- _WORK REQUEST_: Lines that include "icon" make up the answer; copy all of them from the data below.

#### RECORDS FOR THE TASK ####

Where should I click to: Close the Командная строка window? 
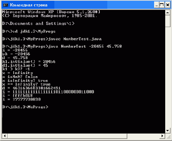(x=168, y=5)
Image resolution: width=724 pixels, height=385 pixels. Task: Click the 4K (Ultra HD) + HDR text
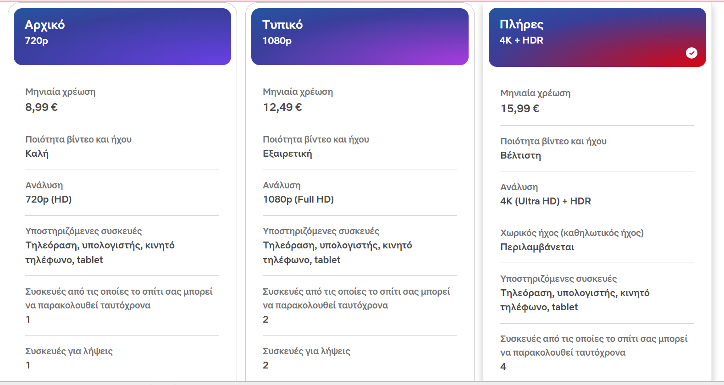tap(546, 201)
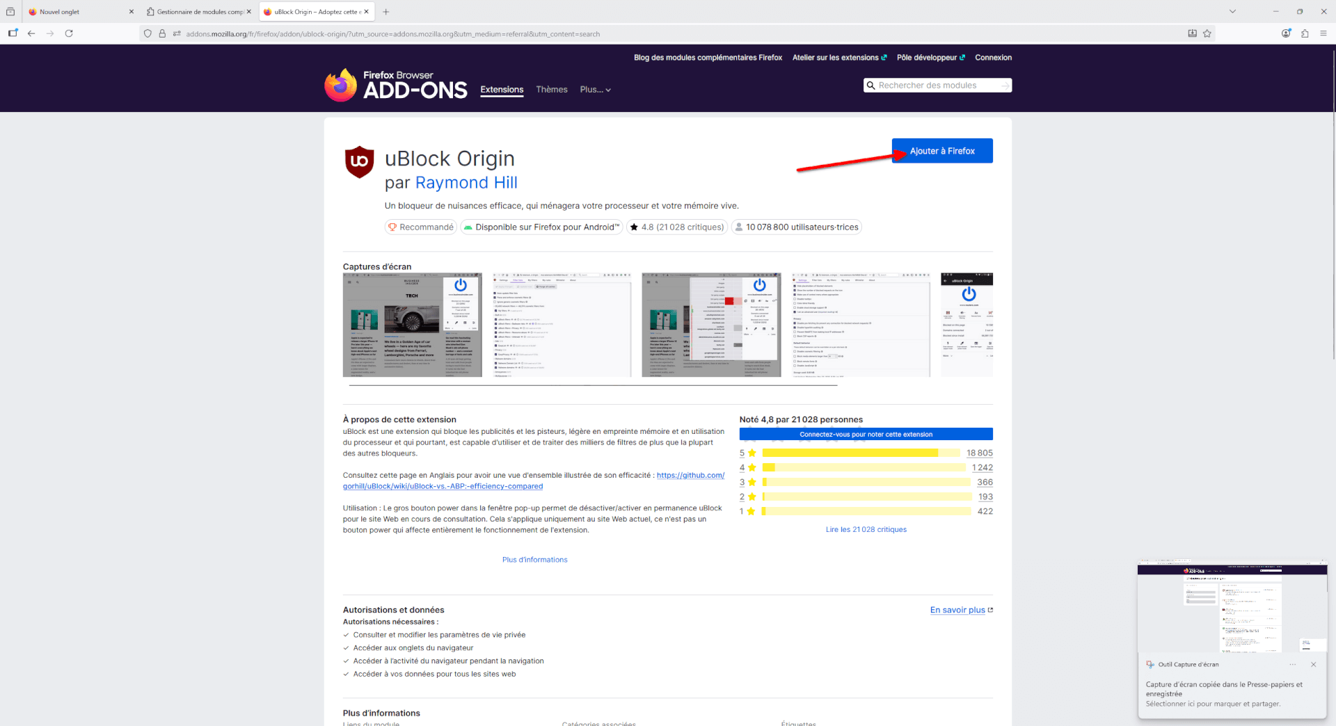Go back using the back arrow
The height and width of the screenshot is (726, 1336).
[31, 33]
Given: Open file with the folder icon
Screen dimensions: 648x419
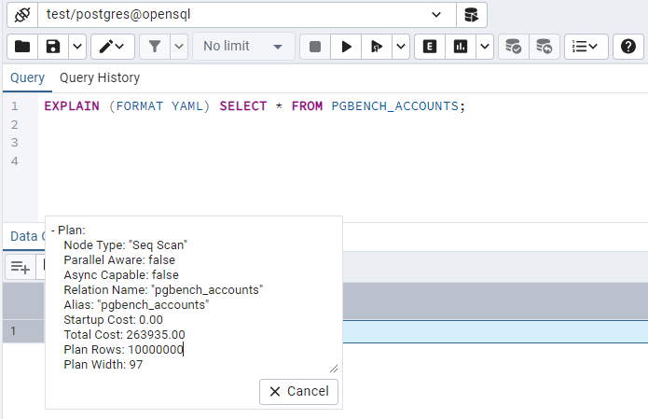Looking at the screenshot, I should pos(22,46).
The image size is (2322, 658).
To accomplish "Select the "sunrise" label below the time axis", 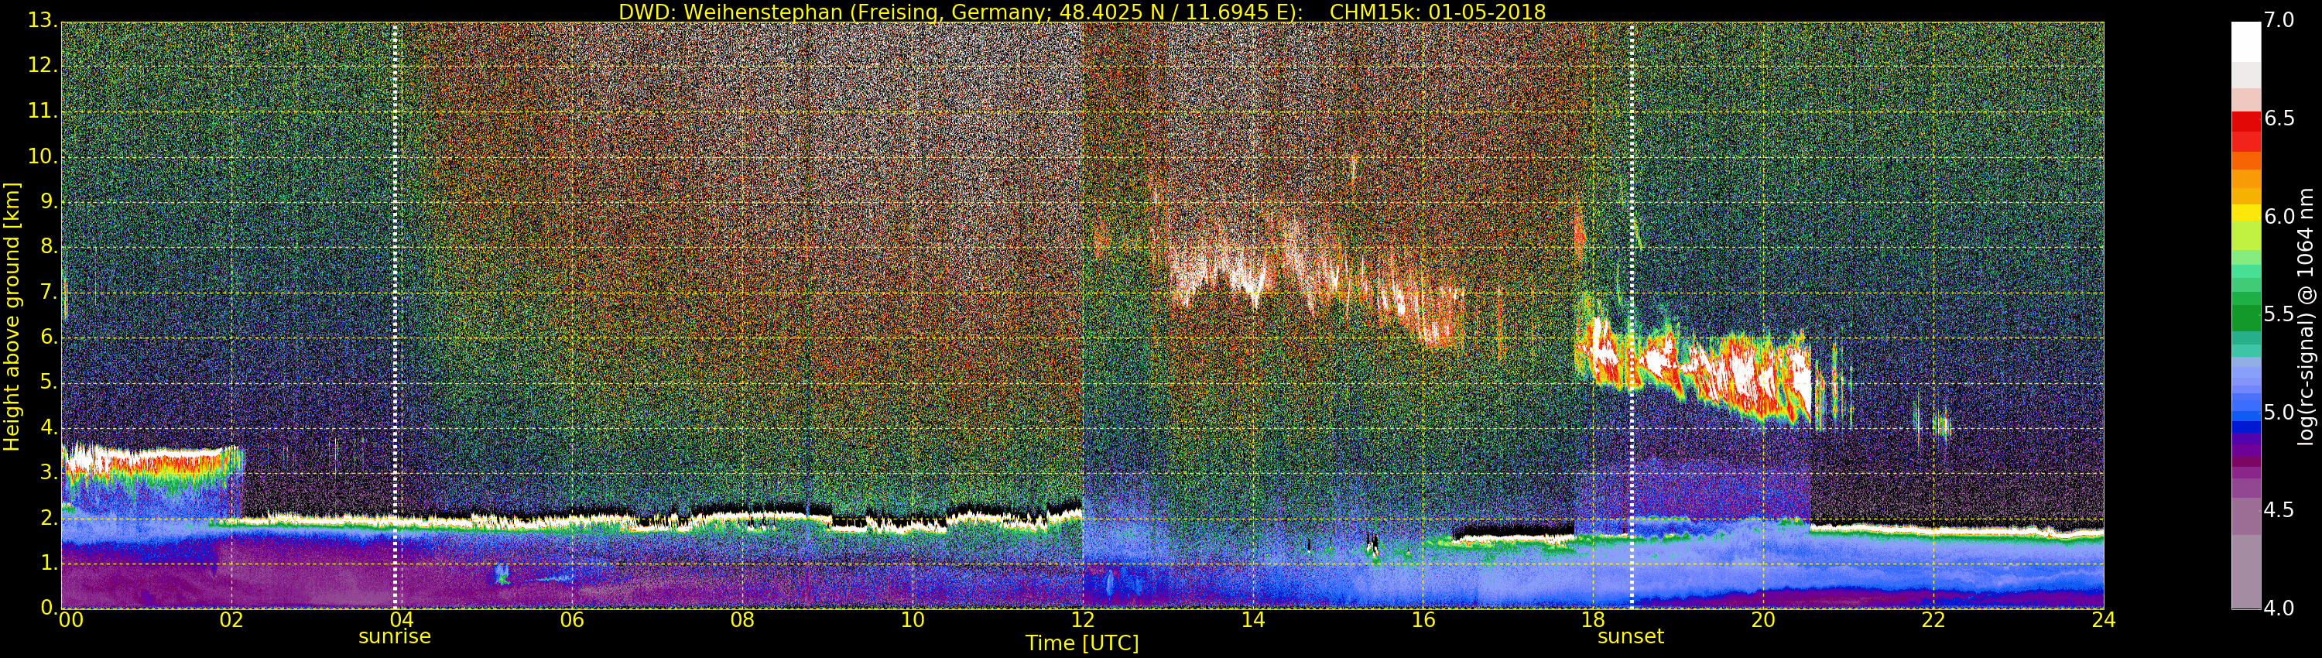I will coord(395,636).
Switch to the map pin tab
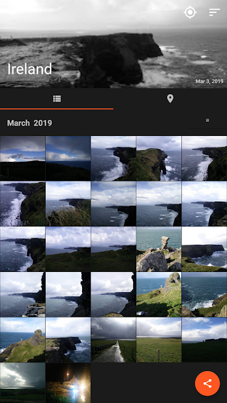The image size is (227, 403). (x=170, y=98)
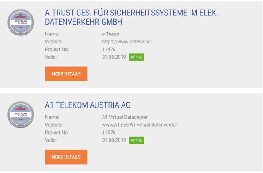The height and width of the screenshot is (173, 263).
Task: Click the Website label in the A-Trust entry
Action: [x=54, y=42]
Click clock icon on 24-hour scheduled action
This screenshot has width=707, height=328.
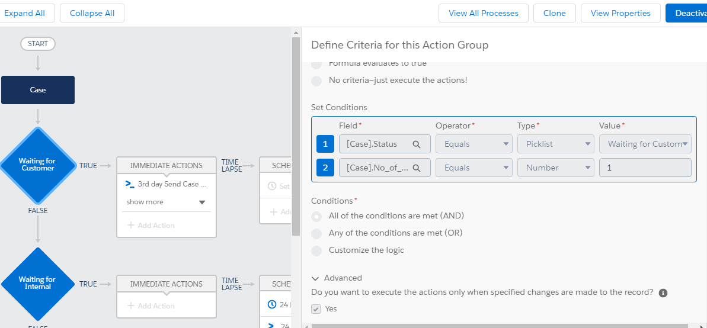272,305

####
#### RECORDS FOR THE TASK ####

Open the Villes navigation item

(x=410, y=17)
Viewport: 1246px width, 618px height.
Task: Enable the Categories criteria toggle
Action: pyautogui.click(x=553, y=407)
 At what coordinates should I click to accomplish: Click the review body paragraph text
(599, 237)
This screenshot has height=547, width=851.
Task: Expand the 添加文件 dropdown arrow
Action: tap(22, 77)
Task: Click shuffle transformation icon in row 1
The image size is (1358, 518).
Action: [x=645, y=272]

####

- _FINISHED TASK_:
Given: Open file with the folder icon
Click clock icon on 24-hour scheduled action
Task: Click shuffle transformation icon in row 1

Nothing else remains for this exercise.